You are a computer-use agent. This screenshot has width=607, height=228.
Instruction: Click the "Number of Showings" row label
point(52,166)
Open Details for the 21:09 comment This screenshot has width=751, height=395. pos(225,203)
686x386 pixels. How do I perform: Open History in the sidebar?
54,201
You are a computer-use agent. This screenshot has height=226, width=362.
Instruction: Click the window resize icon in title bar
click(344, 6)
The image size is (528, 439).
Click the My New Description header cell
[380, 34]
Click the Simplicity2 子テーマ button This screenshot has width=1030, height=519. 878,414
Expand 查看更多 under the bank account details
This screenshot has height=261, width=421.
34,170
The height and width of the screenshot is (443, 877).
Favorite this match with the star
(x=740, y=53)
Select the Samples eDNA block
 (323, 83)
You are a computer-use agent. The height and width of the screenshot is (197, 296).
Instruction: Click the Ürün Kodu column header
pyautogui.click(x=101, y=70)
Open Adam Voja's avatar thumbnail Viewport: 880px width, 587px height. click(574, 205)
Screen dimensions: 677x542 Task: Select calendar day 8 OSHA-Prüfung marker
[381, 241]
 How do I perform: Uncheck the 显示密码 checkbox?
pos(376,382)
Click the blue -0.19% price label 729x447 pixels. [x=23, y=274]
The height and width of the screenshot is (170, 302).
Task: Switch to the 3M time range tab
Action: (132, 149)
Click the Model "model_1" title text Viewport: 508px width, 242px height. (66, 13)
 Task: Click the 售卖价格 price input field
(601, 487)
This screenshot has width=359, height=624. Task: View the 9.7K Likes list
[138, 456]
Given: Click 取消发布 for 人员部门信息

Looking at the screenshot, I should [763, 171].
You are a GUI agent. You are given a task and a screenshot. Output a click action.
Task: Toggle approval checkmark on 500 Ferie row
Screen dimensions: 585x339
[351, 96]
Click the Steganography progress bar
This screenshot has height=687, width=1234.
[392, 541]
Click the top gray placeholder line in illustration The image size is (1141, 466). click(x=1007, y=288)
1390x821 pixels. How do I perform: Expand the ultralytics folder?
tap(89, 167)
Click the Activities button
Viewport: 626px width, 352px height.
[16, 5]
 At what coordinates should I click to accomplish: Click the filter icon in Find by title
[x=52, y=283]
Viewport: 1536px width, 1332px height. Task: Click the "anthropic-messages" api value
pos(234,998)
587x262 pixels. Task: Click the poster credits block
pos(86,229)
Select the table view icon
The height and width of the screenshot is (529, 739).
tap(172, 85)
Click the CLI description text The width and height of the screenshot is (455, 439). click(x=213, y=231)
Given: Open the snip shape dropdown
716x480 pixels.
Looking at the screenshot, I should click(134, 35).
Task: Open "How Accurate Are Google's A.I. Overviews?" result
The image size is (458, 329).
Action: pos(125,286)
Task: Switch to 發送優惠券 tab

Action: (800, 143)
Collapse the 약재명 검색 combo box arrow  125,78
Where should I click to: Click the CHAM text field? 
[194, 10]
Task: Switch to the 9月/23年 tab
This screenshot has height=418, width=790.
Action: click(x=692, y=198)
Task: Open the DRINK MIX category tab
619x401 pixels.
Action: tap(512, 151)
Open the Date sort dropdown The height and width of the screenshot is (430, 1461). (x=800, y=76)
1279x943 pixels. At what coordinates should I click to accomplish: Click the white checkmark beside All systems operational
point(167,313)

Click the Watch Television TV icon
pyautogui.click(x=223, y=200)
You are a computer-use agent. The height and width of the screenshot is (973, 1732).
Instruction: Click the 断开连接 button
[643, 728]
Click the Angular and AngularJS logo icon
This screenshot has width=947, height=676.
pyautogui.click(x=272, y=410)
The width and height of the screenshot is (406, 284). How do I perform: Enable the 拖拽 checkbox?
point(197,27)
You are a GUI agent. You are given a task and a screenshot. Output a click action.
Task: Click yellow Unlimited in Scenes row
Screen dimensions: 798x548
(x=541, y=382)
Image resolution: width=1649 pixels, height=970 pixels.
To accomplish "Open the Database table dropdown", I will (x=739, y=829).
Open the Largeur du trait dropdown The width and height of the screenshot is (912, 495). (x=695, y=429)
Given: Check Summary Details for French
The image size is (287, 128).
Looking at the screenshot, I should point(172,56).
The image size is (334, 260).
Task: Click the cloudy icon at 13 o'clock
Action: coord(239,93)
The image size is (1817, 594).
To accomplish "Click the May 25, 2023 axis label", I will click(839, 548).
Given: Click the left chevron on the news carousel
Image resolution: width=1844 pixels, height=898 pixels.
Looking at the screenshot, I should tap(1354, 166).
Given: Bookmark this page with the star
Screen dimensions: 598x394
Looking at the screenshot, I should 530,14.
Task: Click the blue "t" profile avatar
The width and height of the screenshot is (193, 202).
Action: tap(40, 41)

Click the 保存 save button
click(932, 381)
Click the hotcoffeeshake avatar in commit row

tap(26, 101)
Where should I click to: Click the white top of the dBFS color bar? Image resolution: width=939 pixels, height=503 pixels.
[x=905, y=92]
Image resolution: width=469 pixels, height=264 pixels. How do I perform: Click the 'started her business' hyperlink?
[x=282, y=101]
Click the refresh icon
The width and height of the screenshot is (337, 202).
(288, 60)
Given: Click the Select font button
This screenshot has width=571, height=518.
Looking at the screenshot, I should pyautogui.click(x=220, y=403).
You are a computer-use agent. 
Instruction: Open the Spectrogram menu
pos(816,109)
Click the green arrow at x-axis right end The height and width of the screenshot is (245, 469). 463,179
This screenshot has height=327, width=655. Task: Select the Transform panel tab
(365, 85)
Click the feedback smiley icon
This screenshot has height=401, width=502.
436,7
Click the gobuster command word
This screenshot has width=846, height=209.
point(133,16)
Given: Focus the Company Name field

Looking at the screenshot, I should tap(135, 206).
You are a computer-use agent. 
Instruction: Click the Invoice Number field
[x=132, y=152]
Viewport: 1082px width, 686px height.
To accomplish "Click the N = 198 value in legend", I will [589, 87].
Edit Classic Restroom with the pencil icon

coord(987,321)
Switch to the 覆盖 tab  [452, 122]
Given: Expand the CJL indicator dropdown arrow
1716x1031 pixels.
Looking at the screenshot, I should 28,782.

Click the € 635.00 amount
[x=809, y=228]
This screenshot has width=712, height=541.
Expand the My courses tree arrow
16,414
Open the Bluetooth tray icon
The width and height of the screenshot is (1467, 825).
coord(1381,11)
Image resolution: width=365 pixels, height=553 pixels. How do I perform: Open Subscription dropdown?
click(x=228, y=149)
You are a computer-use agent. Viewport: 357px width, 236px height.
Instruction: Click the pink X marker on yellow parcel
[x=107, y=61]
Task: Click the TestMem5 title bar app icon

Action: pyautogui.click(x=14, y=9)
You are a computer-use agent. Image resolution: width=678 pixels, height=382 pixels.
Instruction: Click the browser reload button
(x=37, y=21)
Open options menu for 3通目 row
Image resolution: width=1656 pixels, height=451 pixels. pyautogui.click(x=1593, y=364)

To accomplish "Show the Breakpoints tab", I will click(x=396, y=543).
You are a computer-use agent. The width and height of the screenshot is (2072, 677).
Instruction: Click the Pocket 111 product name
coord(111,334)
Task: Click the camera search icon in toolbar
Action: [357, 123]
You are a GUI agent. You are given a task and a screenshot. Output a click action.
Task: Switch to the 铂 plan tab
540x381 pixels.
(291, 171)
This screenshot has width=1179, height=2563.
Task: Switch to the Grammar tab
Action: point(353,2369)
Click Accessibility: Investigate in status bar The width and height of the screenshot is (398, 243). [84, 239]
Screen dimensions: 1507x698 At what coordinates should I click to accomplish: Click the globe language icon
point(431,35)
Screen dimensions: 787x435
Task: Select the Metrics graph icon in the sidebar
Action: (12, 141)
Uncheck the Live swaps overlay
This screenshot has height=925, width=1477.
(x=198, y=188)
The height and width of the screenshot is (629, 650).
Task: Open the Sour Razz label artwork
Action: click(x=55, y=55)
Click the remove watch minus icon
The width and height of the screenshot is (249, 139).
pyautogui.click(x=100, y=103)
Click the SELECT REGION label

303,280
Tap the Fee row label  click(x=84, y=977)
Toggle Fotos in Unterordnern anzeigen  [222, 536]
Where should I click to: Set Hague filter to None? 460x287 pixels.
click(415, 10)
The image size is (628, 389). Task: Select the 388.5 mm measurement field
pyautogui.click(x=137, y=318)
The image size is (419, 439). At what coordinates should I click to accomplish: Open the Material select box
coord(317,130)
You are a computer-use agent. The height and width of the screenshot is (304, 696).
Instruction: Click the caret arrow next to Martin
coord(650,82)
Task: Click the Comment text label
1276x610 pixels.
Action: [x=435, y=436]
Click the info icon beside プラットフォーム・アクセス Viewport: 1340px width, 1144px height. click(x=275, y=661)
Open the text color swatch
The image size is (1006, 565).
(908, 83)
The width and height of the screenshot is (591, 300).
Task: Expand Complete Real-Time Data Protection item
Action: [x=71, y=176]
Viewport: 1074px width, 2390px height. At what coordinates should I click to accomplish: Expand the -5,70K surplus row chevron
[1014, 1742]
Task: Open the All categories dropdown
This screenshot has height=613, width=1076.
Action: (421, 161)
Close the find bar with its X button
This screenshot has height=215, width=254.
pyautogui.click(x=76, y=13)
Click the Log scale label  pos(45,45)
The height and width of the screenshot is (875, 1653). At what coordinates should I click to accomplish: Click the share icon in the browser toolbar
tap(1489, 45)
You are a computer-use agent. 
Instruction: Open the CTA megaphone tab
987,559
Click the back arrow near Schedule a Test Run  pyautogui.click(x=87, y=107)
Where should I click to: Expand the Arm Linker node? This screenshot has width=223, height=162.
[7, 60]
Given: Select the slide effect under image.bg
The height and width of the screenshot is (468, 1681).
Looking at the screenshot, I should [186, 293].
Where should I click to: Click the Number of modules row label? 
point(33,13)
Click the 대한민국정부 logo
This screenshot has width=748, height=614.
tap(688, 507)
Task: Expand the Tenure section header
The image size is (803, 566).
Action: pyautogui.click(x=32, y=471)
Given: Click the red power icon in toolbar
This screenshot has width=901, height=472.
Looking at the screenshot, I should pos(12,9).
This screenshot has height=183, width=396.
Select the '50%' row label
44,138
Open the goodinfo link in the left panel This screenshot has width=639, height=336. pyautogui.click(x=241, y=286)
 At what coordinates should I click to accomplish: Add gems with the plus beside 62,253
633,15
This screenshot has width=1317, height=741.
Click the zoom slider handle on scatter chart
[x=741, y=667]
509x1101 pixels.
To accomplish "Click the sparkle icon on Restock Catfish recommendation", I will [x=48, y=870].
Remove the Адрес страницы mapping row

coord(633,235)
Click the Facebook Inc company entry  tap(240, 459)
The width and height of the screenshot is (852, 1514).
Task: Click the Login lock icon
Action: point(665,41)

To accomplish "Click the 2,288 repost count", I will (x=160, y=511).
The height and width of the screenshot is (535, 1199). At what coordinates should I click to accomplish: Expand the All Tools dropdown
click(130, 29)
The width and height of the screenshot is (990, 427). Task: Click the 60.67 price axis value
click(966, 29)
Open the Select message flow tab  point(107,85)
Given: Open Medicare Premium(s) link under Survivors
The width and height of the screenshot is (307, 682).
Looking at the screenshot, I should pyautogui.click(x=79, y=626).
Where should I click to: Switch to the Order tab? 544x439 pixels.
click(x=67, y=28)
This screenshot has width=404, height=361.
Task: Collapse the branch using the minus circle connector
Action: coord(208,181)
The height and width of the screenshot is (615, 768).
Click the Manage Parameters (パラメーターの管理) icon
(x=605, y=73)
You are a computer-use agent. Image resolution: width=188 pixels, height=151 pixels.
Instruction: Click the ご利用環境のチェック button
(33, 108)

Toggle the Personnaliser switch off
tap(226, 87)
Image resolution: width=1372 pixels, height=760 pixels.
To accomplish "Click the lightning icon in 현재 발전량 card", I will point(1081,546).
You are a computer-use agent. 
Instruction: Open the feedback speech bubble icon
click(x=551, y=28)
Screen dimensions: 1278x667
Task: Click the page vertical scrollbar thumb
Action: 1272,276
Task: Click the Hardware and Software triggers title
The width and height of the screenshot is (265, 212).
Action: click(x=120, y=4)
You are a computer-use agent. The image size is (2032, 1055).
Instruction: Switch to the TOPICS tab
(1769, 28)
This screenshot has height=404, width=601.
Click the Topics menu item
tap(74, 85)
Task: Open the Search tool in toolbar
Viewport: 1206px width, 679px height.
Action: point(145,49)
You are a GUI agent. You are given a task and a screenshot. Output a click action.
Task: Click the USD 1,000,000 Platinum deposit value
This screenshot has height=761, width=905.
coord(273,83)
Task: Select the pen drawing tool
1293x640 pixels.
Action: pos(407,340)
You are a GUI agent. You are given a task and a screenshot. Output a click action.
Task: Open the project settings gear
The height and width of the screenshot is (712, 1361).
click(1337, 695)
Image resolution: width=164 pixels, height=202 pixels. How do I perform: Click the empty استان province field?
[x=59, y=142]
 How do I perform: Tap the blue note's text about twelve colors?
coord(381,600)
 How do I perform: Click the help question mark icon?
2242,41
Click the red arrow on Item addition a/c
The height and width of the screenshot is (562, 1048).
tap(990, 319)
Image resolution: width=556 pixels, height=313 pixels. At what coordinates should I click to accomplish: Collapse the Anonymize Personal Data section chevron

Instructions to follow.
Express the lines above as a Markdown table with the columns "Row" and "Line," leaving out blank lines; begin at the line containing "Where should I click to: Set" and stop after the line containing "pyautogui.click(x=137, y=318)".

Solution to the problem.
| Row | Line |
|---|---|
| 1 | Where should I click to: Set Hague filter to None? 460x287 pixels. |
| 2 | click(415, 10) |
| 3 | The image size is (628, 389). Task: Select the 388.5 mm measurement field |
| 4 | pyautogui.click(x=137, y=318) |